───── ENTRIES SHOWN

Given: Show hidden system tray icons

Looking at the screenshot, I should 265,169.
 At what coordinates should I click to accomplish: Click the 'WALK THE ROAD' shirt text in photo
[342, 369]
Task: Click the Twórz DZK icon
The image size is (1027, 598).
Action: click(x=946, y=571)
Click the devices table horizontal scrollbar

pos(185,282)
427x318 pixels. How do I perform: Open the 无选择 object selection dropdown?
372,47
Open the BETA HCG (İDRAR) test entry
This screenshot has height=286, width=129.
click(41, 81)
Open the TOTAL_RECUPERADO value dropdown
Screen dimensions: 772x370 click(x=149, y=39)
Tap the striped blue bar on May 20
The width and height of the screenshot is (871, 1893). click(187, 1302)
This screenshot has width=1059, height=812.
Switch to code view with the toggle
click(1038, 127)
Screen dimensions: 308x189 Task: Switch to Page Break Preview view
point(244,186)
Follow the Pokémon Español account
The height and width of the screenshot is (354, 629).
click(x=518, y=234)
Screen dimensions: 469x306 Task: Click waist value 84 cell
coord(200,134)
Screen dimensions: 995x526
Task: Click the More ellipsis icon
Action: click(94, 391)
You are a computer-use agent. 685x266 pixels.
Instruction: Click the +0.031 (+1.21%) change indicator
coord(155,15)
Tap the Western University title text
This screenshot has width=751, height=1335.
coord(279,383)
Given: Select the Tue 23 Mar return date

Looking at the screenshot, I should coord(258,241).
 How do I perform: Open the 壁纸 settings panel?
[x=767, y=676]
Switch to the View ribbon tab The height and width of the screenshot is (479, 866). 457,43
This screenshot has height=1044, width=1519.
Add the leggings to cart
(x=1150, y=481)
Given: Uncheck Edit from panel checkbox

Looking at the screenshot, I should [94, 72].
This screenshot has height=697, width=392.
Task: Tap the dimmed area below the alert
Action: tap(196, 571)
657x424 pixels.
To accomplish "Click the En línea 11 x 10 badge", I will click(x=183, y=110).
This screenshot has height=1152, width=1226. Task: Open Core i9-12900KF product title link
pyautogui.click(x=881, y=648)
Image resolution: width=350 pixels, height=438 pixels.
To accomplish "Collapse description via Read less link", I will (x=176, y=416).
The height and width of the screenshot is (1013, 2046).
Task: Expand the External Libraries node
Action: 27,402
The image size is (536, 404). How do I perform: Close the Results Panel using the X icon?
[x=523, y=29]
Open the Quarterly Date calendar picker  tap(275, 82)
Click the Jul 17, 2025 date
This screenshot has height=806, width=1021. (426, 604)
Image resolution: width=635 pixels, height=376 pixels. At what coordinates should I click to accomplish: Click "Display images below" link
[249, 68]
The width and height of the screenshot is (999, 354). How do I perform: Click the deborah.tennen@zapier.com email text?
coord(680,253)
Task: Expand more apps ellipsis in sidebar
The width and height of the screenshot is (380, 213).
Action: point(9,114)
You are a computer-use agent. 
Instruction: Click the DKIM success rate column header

──────────

■ THE PROBLEM
Rewrite the material above with "Goal" in place of each "Given", changing nothing else.

■ TASK OUTPUT
Goal: Show hidden system tray icons

Looking at the screenshot, I should 265,169.
 At what coordinates should I click to accomplish: Click the 'WALK THE ROAD' shirt text in photo
[342, 369]
Task: Click the Twórz DZK icon
The image size is (1027, 598).
Action: click(x=946, y=571)
Click the devices table horizontal scrollbar

pos(185,282)
427x318 pixels. How do I perform: Open the 无选择 object selection dropdown?
372,47
Open the BETA HCG (İDRAR) test entry
This screenshot has height=286, width=129.
click(41, 81)
Open the TOTAL_RECUPERADO value dropdown
Screen dimensions: 772x370 click(x=149, y=39)
Tap the striped blue bar on May 20
The width and height of the screenshot is (871, 1893). click(187, 1302)
This screenshot has width=1059, height=812.
Switch to code view with the toggle
click(1038, 127)
Screen dimensions: 308x189 Task: Switch to Page Break Preview view
point(244,186)
Follow the Pokémon Español account
The height and width of the screenshot is (354, 629).
click(x=518, y=234)
Screen dimensions: 469x306 Task: Click waist value 84 cell
coord(200,134)
Screen dimensions: 995x526
Task: Click the More ellipsis icon
Action: click(94, 391)
You are a computer-use agent. 685x266 pixels.
Instruction: Click the +0.031 (+1.21%) change indicator
coord(155,15)
Tap the Western University title text
This screenshot has width=751, height=1335.
coord(279,383)
Goal: Select the Tue 23 Mar return date

Looking at the screenshot, I should coord(258,241).
 How do I perform: Open the 壁纸 settings panel?
[x=767, y=676]
Switch to the View ribbon tab The height and width of the screenshot is (479, 866). 457,43
This screenshot has height=1044, width=1519.
Add the leggings to cart
(x=1150, y=481)
Goal: Uncheck Edit from panel checkbox

Looking at the screenshot, I should [94, 72].
This screenshot has height=697, width=392.
Task: Tap the dimmed area below the alert
Action: tap(196, 571)
657x424 pixels.
To accomplish "Click the En línea 11 x 10 badge", I will click(x=183, y=110).
This screenshot has height=1152, width=1226. Task: Open Core i9-12900KF product title link
pyautogui.click(x=881, y=648)
Image resolution: width=350 pixels, height=438 pixels.
To accomplish "Collapse description via Read less link", I will (x=176, y=416).
The height and width of the screenshot is (1013, 2046).
Task: Expand the External Libraries node
Action: 27,402
The image size is (536, 404). How do I perform: Close the Results Panel using the X icon?
[x=523, y=29]
Open the Quarterly Date calendar picker  tap(275, 82)
Click the Jul 17, 2025 date
This screenshot has height=806, width=1021. (426, 604)
Image resolution: width=635 pixels, height=376 pixels. At what coordinates should I click to accomplish: Click "Display images below" link
[249, 68]
The width and height of the screenshot is (999, 354). How do I perform: Click the deborah.tennen@zapier.com email text?
coord(680,253)
Task: Expand more apps ellipsis in sidebar
The width and height of the screenshot is (380, 213).
Action: point(9,114)
You are a computer-use agent. 
Instruction: Click the DKIM success rate column header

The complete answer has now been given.